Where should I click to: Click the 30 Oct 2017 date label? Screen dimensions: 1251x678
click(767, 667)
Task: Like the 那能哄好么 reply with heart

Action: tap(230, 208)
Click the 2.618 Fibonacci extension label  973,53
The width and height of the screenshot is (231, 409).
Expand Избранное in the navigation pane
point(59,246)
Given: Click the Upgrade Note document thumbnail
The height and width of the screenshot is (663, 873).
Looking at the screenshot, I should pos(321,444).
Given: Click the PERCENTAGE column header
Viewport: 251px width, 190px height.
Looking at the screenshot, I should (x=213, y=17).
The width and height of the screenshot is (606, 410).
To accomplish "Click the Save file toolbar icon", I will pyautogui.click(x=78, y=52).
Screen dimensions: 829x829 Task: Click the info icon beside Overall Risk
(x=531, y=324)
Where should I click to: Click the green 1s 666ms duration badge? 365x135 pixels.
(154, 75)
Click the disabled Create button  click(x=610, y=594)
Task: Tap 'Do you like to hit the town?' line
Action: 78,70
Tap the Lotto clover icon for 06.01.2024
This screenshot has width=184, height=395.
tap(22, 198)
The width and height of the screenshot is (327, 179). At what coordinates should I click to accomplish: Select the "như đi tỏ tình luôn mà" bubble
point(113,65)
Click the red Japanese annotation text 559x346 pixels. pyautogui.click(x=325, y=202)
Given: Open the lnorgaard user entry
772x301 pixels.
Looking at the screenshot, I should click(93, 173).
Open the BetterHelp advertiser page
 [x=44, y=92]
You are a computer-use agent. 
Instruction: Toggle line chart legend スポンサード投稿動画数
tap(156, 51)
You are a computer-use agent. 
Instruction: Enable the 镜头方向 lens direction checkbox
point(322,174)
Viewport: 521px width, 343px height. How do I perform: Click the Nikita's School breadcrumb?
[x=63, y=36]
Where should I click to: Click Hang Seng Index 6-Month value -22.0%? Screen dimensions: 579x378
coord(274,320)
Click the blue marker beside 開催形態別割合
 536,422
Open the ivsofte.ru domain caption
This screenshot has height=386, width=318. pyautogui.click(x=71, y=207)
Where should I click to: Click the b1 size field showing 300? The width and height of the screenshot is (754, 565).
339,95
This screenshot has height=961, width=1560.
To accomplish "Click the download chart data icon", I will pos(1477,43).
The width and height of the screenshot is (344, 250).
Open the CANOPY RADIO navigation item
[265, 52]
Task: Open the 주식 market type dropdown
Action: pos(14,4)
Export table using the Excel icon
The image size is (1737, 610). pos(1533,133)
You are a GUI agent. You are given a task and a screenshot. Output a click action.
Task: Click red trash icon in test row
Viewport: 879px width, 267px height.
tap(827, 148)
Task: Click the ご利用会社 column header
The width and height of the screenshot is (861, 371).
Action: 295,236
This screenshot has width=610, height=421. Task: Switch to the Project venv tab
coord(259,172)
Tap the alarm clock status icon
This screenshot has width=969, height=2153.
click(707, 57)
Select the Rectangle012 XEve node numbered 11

================================

> _TASK ITEM_
Only the lines holding the string "header" are needed; copy each of them from the material above.

> _EXERCISE OUTPUT_
Given: Click the PERCENTAGE column header
Task: Click the ご利用会社 column header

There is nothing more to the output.